[What you are asked to do] In the Berkeley Springs text, rewrite the passage starting with "Established informally as" and going on through "yet been substantiated.", putting "resort" wherever "retreat" appears.

[Supplied text]
Of all the wondrous healing springs in West Virginia, no other enjoys quite the pedigree that Berkeley Springs can claim, which is why it’s among my favorite day-trip destinations. History, scenery, and hospitality blend beautifully here in the shade of Warm Springs Ridge, and there’s much to see and do, whether or you plan to wade or wander through cafes and specialty shops.
Unlike many other regional springs, the springs here in the town square are publicly owned and have remained so since 1776 when Lord Fairfax deeded the property “to the publick for the welfare of suffering humanity.” Now managed as Berkeley Springs State Park, one needs only to stroll across a green lawn to soak in any of the public wading pools, into which water bubbles at a constant 74 degrees. No admission fee is charged, though fees are charged to swim in the larger treated swimming pool near the center of the square or indulge in any of the spa services, including the park’s Roman baths.
Established informally as a retreat sometime in the 1730s, the springs were acclaimed long before others in the region. When sixteen-year-old George Washington visited in 1748, his notation that he had “called to see ye Fam’d Warm Springs” indicates that the retreat was already well known.
He returned many times through the years and later employed James Rumsey to build him a summer home there, though Washington’s fame later prevented him from taking up residence in such a public place.
Some sources claim that Rumsey built several of the present buildings at the spring, though these claims have not yet been substantiated.
Along with George Washington, Samuel and John Augustine Washington also owned property in Bath, as the surrounding town of Berkeley Springs is officially known, and they helped plan its design and function. Here, too, the community qualifies as historically important as an early “planned development.” Parcels laid out by planners occupied quarter-acre lots, instead of the half-acre typically specified in state legislation.
Scholars who established the town’s national historic district say this smaller lot size indicates that lawmakers acknowledged Bath would develop as a community of “second homes,” not year-round houses.
These “second homes” also include “Berkeley Castle,” an elaborate stone cottage built by Samuel Taylor Suit on the ridge above the springs. Many other well-preserved homes of the Victorian period collect in the little vale about the town, and walking-tour brochures are available in the park and local shops and restaurants.
Fortunately or unfortunately, the springs did not fare well against competition in the long run. Larger resort areas at Cape May and Saratoga Springs eclipsed Bath, and by the 1830s springs in southern Virginia began to win fame that drew bathers away. In addition, the town suffered a series of fires and other calamities that impeded its growth.
In many ways, though, this helped the springs maintain a rural charm in which big-city visitors now delight. By some estimates more than a hundred cabins and country inns are located in the springs region, and little wonder: a drive of less that two hours from Baltimore and Washington, the community is an ideal retreat for more than nine million metropolitan residents who have had their fill of urban living.
In addition to its historical and therapeutic amenities, Berkeley Springs is an ideal destination for shopping and dining. Specialty shops and idiomatic restaurants are located throughout the area and offer all that the vacationer could desire. Scenic wonders also abound, and I recommend a visit to the Prospect Peak overlook, just west of town, offering a panorama of the Potomac Valley, and to Cacapon Resort State Park, some ten miles south, from which another scenic vista eastward to the Blue Ridge may be enjoyed.

(Source records)

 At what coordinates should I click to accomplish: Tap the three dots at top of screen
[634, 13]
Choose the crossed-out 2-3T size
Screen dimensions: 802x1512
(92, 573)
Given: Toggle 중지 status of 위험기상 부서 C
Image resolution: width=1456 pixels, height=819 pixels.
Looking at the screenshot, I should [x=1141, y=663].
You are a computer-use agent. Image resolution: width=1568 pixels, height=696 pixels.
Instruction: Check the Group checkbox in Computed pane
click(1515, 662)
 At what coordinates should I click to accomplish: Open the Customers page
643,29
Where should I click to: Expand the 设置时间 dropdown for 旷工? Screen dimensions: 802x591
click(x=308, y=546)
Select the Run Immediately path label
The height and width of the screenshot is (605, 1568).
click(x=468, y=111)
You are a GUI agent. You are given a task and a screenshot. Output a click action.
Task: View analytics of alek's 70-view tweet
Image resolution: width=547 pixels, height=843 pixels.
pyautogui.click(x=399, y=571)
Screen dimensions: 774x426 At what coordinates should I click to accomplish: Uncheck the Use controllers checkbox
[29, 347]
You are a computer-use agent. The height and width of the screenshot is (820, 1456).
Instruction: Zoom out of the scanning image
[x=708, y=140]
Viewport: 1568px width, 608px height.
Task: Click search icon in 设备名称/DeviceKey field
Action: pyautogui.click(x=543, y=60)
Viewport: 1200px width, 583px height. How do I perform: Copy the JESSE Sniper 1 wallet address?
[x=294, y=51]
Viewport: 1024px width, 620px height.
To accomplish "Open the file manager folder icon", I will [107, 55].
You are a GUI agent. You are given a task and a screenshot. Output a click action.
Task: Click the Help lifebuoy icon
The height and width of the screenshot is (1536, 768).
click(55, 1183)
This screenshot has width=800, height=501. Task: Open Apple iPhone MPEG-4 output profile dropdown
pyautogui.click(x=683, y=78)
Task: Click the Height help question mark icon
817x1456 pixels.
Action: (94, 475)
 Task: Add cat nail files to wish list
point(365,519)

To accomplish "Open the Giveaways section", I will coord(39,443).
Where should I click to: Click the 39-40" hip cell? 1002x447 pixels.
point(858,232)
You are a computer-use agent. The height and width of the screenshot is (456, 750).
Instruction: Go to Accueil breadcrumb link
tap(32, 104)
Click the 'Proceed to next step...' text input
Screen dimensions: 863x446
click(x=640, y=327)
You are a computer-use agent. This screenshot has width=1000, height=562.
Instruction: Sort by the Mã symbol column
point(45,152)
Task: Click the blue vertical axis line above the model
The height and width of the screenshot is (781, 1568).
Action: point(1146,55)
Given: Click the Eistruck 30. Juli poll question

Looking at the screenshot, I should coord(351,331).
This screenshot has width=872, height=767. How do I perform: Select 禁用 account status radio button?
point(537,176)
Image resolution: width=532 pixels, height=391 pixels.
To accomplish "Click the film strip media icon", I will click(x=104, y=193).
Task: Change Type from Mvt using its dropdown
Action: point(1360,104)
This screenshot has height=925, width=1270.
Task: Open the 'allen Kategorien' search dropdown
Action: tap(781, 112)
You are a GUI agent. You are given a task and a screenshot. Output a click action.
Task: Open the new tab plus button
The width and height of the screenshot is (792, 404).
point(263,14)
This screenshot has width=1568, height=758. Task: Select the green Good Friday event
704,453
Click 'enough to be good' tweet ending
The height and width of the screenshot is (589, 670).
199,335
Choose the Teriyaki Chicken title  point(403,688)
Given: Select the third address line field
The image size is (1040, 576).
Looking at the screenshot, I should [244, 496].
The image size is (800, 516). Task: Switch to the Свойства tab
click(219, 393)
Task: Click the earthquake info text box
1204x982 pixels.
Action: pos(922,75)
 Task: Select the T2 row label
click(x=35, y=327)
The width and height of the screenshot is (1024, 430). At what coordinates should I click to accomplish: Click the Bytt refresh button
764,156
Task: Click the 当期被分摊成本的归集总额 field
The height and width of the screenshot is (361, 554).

[Task solution]
Established informally as a resort sometime in the 1730s, the springs were acclaimed long before others in the region. When sixteen-year-old George Washington visited in 1748, his notation that he had “called to see ye Fam’d Warm Springs” indicates that the resort was already well known.
He returned many times through the years and later employed James Rumsey to build him a summer home there, though Washington’s fame later prevented him from taking up residence in such a public place.
Some sources claim that Rumsey built several of the present buildings at the spring, though these claims have not yet been substantiated.